Sand the dowels down to create a smooth surface that won’t catch on the yarn. Make sure as well to dull the points a bit. It’s all fun and games until somebody loses an eye. You can rub the needles with a bit of warm beeswax, just to protect them and let the wool slide a bit easier.
Then all you have to do is use a glue gun to put colourful buttons at the ends.
And there you have it. Tie them with some pretty ribbon and give them all away!
Or keep some. Your choice.
As you know, I have been making things out of felted sweaters.
And, if you don’t know, MacGuyver is a television character out of the eighties who could engineer an explosive device using only a paperclip and some pocket lint. I tend to use MacGuyver as a verb when I’m describing how I successfully completed a task with my own ingenuity and a little bit of elbow grease.
Such was the case with these mittens. I wanted to do a practice run with sewing together the felted wool, just to see how well it worked and how they felt to wear, before I made them for real. So I thought, why not use the sleeves? And the sleeves of this particular sweater had a beautiful row of buttons on them.

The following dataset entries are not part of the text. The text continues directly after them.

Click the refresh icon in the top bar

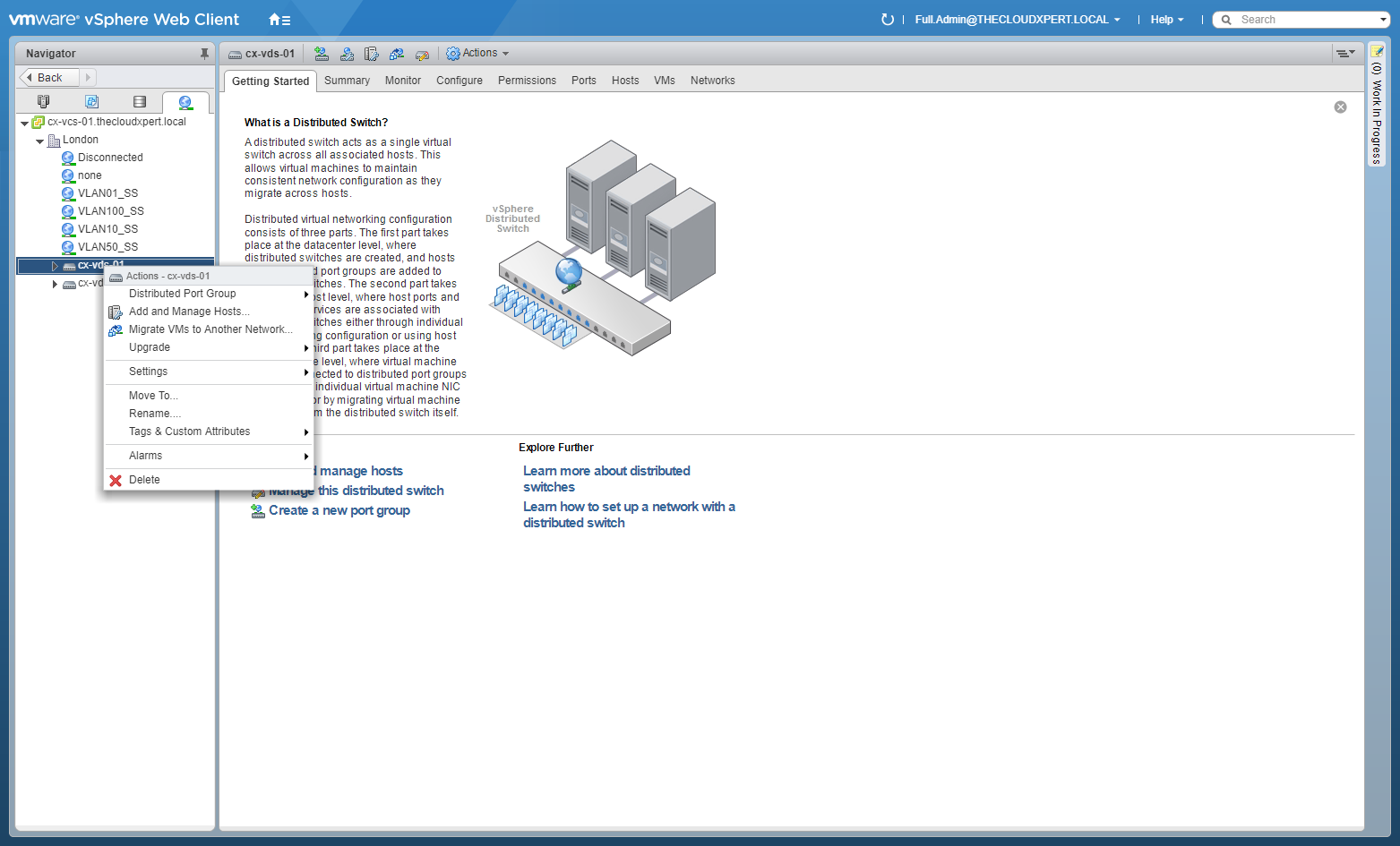point(887,20)
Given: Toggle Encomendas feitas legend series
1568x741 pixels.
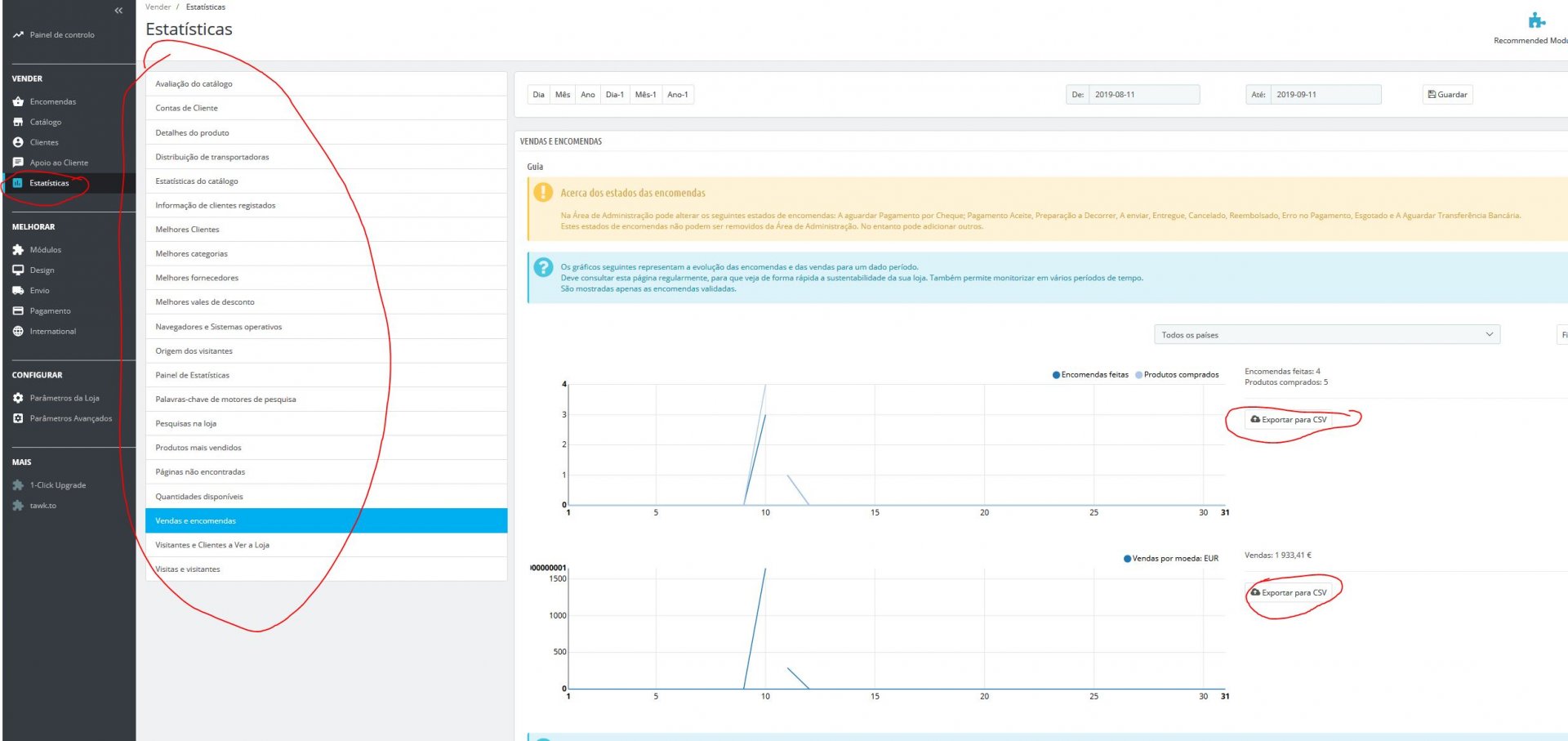Looking at the screenshot, I should point(1090,375).
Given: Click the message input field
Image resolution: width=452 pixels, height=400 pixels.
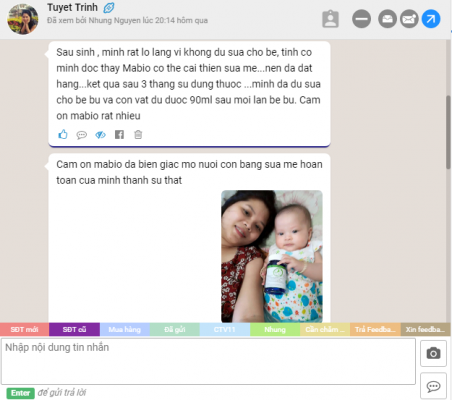Looking at the screenshot, I should (208, 361).
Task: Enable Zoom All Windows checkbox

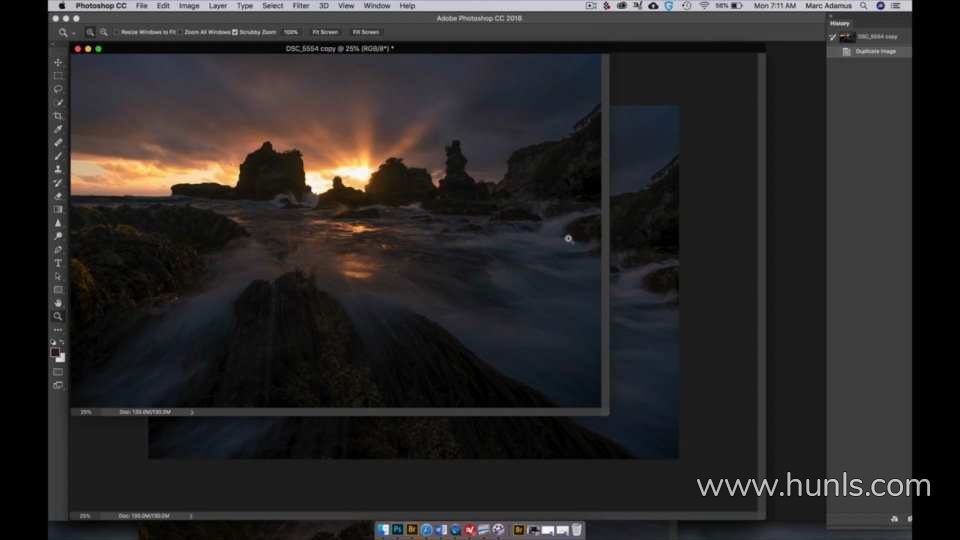Action: pyautogui.click(x=182, y=32)
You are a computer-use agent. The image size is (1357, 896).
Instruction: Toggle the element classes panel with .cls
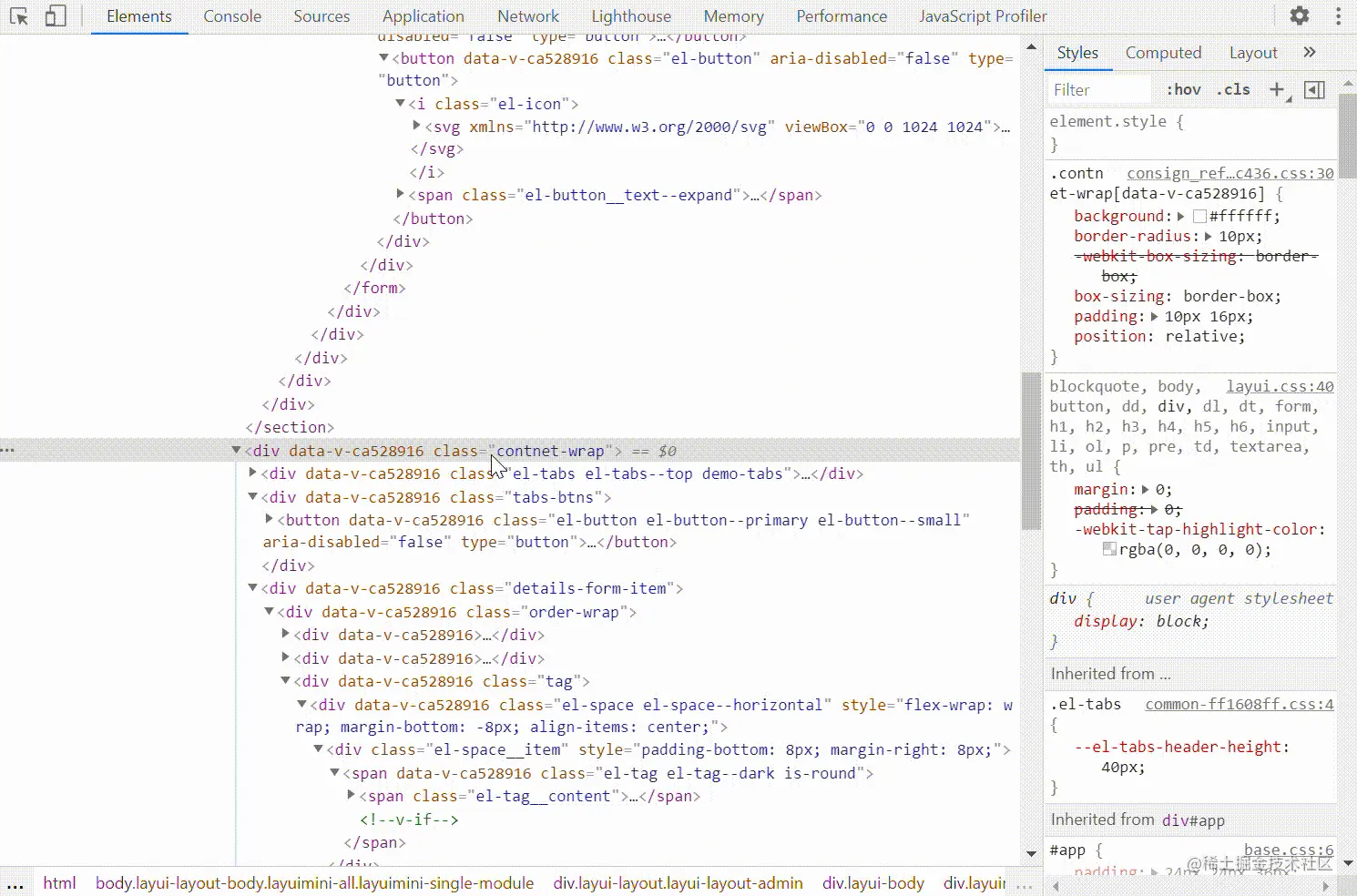(x=1233, y=89)
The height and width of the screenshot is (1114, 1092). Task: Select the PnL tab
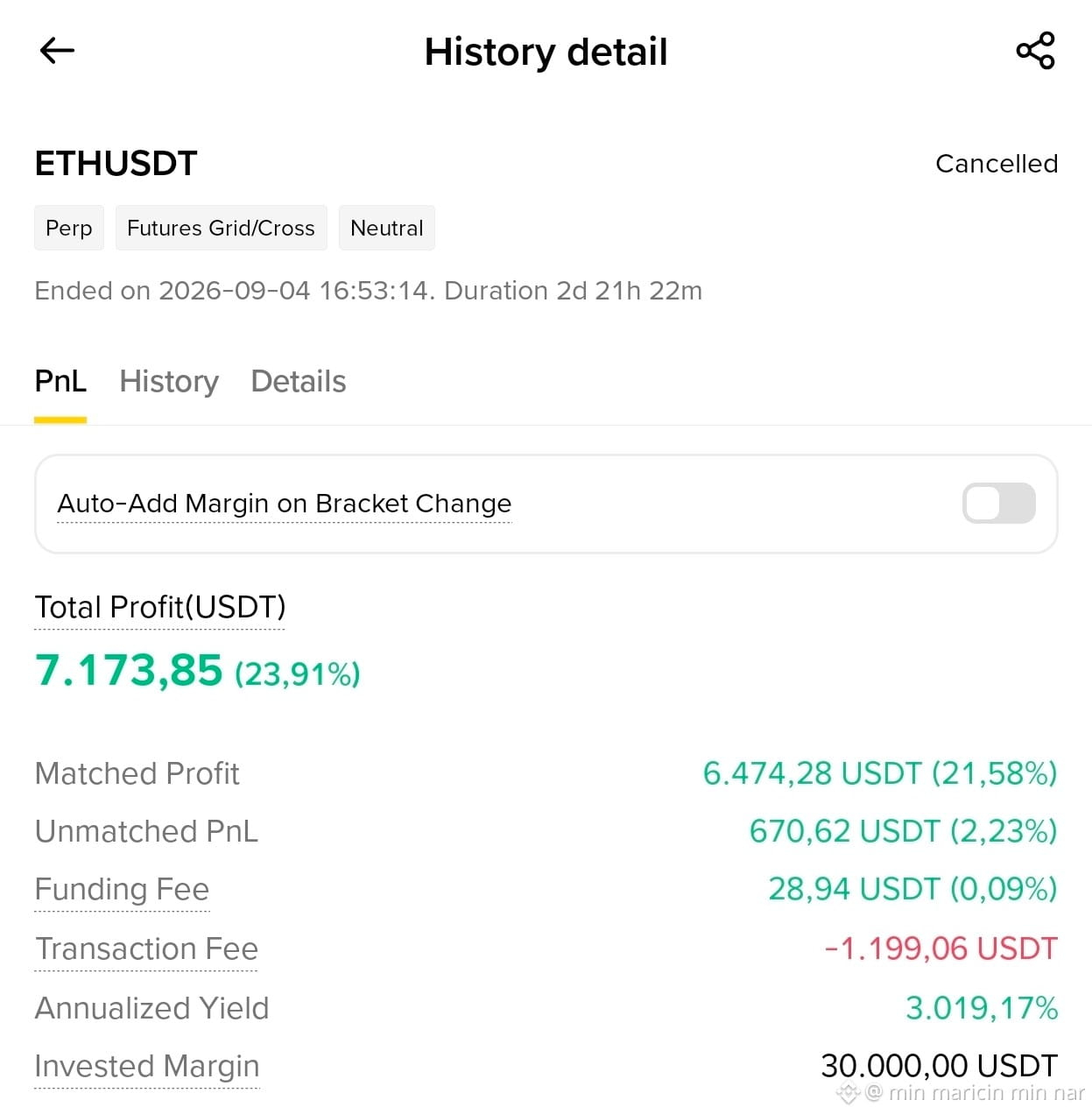click(x=60, y=382)
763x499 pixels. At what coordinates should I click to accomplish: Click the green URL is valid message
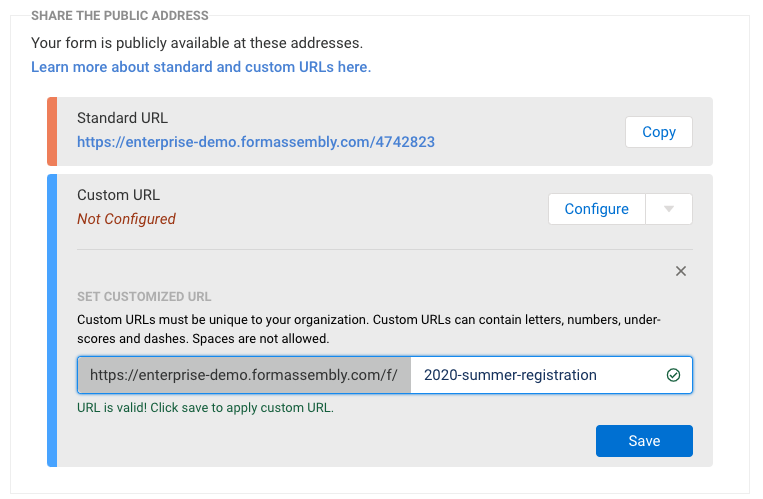pyautogui.click(x=205, y=408)
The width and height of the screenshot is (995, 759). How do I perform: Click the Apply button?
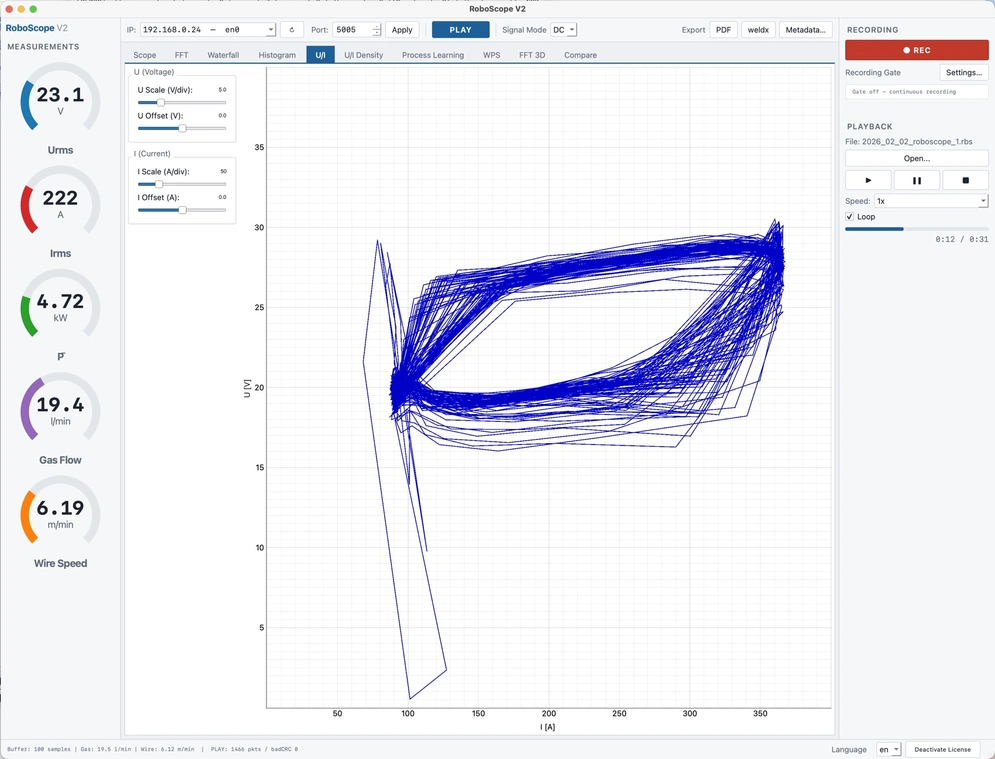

It would be a shame to waste them.
So I cut off the sleeves.
Measured them roughly to my hand.
Cut them out.
Flipped them inside out. You can see that I was able to leave the original seams on the sides.
Sewed them together.
Not the best fit, I grant you, but a decent first effort, considering I didn’t use a pattern. “Real” ones to follow.
First order of business in our mad scheme to have an entirely DIY Christmas: the felted wool slipper. You may remember this blue sweater that I felted recently.
I borrowed a template from Martha Stewart. These were originally supposed to be felt slippers, not made out of old sweaters, but when do I ever follow instructions?
Anyway, I printed out the template and had it photocopied in the sizes I wanted.
To save myself time and to ensure my pieces were exactly the same, I cut through two layers of wool in cutting out my pieces. I used two pieces for each sole to make them extra squishy and more durable.
I also took advantage of the shoulder seam in the sweater I was using to serve as the heel of the upper.
It’s Ralph Lauren. That’s what the pink blotch is.
I pinned all the pieces together and found that the upper actually was a little longer than the sole, so I did some trimming.
In the end it turns out my trimming job made them look a little funny, but I will fix that next time.
I used a blanket stitch with a contrasting colour of thread and went all around, making sure to get all the layers of wool sewn tightly together.
I also went around the open edge of the slipper for consistency.
Then I embellished them a little with some buttons.
Not the prettiest of things, but they’re warm and light and soft.
And they fit, which is always a bonus.